The word “ectopic” means “out of place”. Ectopic pregnancy is a problem in pregnancy in which the fertilized egg has implanted outside the uterus. In most cases of ectopic pregnancies, the egg settles in the fallopian tube. For this reason, it is also called tubal pregnancy. In some cases, the egg might settle in abdomen or ovary or the cervix which are referred to as cervical or abdominal pregnancies. In none of these places, there are enough places for the fetus to grow, which will ultimately lead to the burst of the organ that contains it. This can cause profuse bleeding and cause danger to the life of the mother. A standard ectopian pregnancy does not grow into live birth.
Treating ectopic pregnancy:
It is essential for one to realize that the ectopic pregnancy can never grow into a normal baby.
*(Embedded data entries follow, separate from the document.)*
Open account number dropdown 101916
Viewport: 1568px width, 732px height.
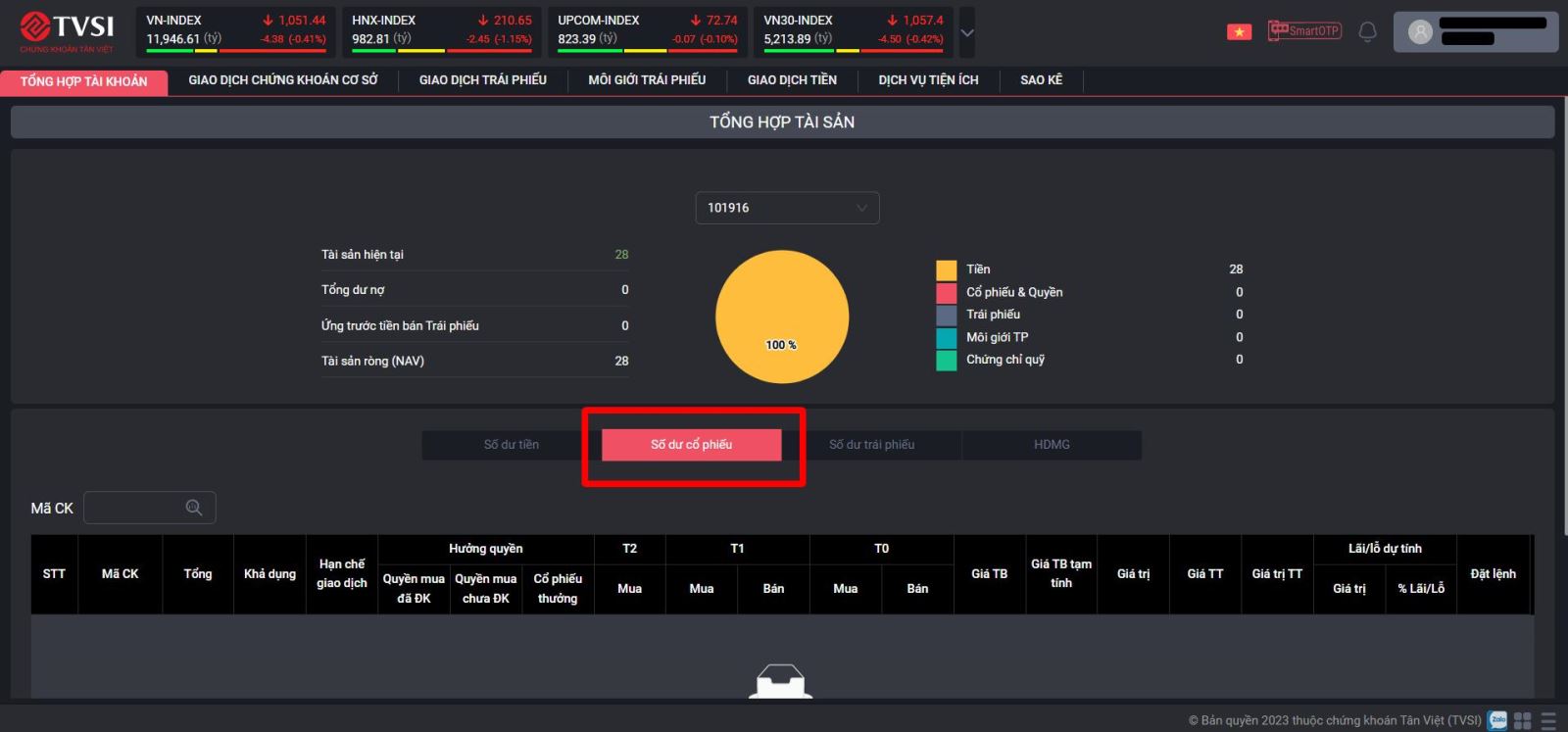coord(787,208)
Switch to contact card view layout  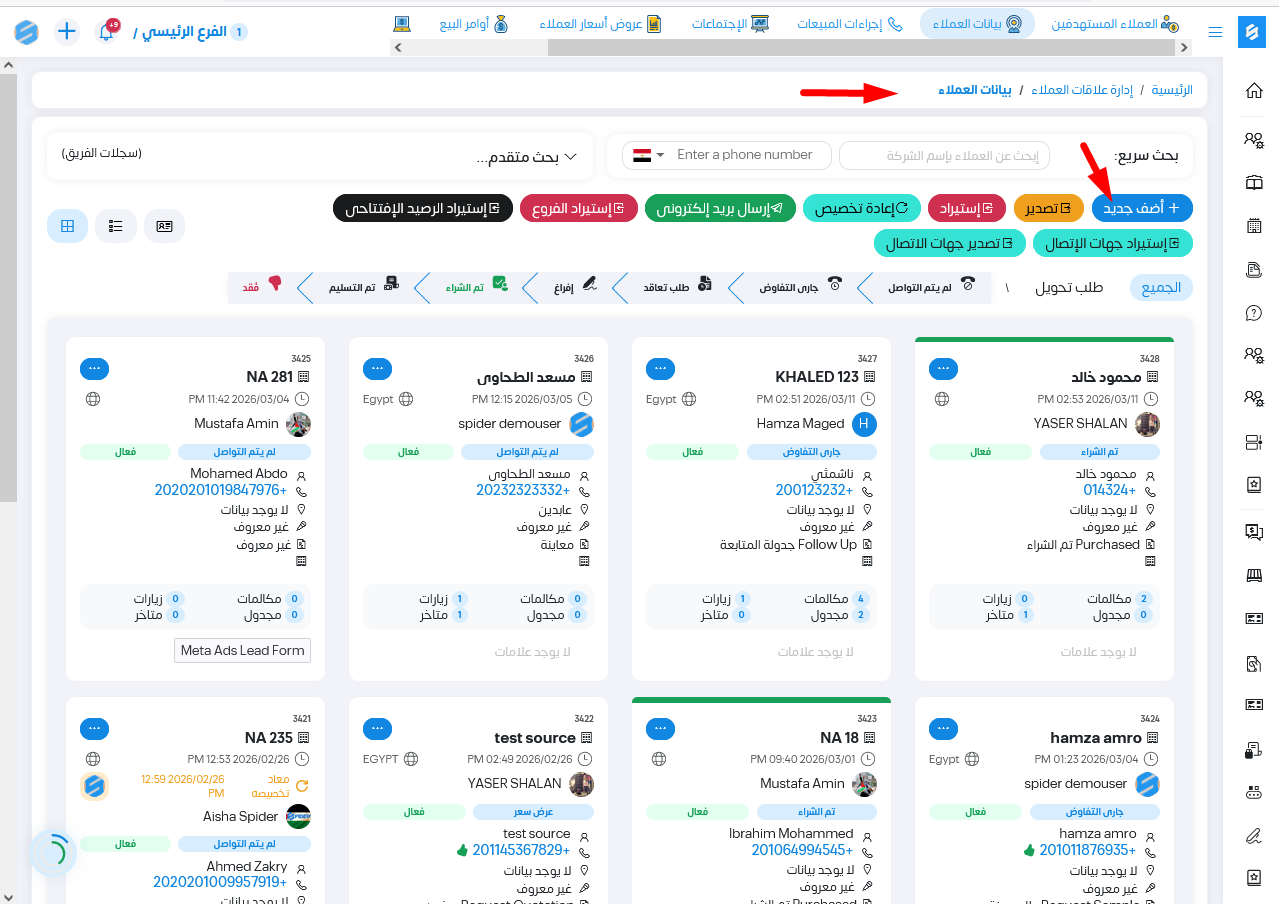click(164, 227)
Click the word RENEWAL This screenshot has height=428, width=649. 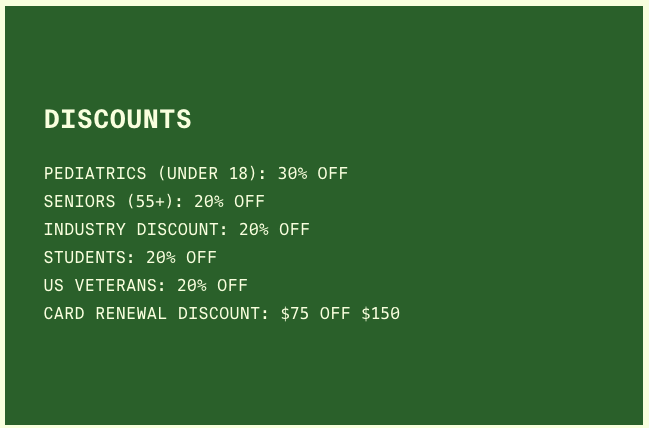(x=132, y=313)
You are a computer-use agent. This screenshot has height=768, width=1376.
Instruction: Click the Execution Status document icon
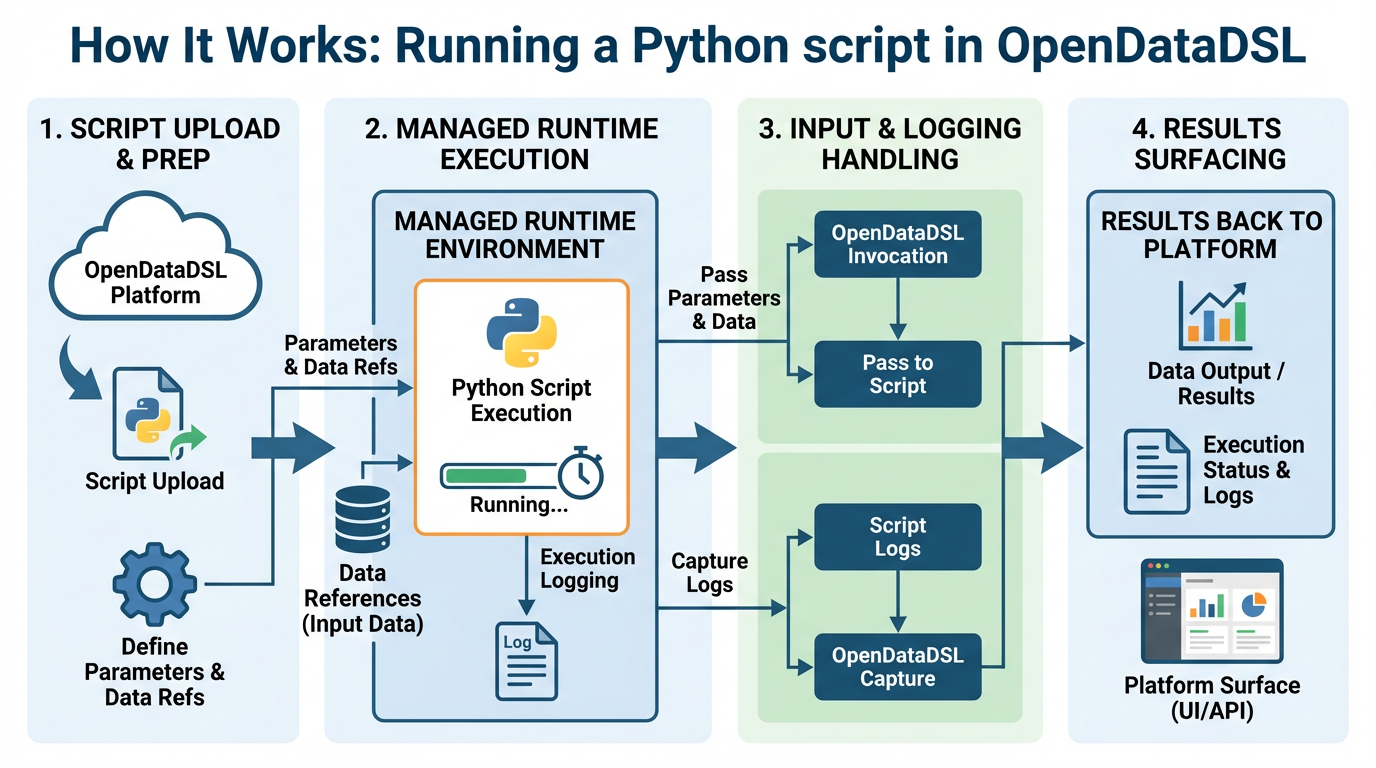(x=1157, y=469)
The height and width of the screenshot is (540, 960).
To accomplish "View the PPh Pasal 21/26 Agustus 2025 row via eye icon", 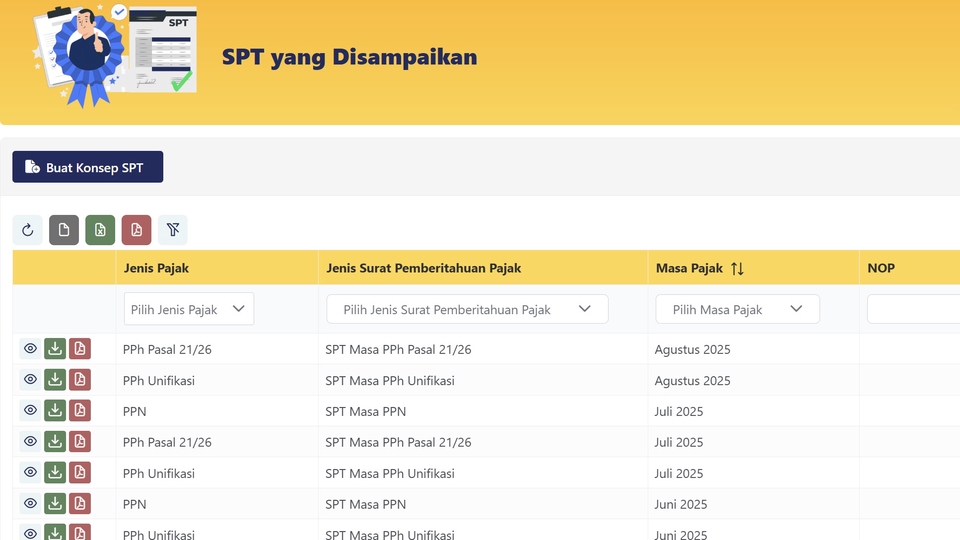I will pyautogui.click(x=30, y=349).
Further, it cannot be relocated into the womb and made to survive. Hence the only option left is the removal of the same.
If the ectopic pregnancy is not very far along and is within 6 weeks, then it can be removed with an injection of a drug called methotrexate. Methotrexate helps in the dissolving of the fertilized egg and allows the body to reabsorb it. This non surgical treatment helps in the preservation of the fallopian tube.
The ectopic pregnancy that is larger requires surgery. There are two approaches to surgery: i) Laparoscopy and ii) Laparotomy.
The laparoscopic surgery is the easier and safer surgery and is non-invasive. This surgery involves treatment through a small incision at the belly button. In this surgery, a scope with a camera is inserted to check the condition of the fallopian tube and other organs of the body.
On the basis of the condition, the remedial actions are taken. Most ectopic pregnancies can be removed with laparoscopy. This allows the patient to have less pain after the surgery. The patient can be discharged on the same day of the surgery and can resume normal activities within a week.
The Laparotomy surgery requires a much larger surgical cut, about four to five inches down the abdomen. A larger incision is only needed when the ectopic pregnancy is large and is severely ruptured. In this case, the patient is hospitalized for four to five days and cannot resume full normal activity before a period of six weeks.
The earlier the ectopic pregnancy is detected, the easier it becomes for the physician to treat the condition and help in early recovery.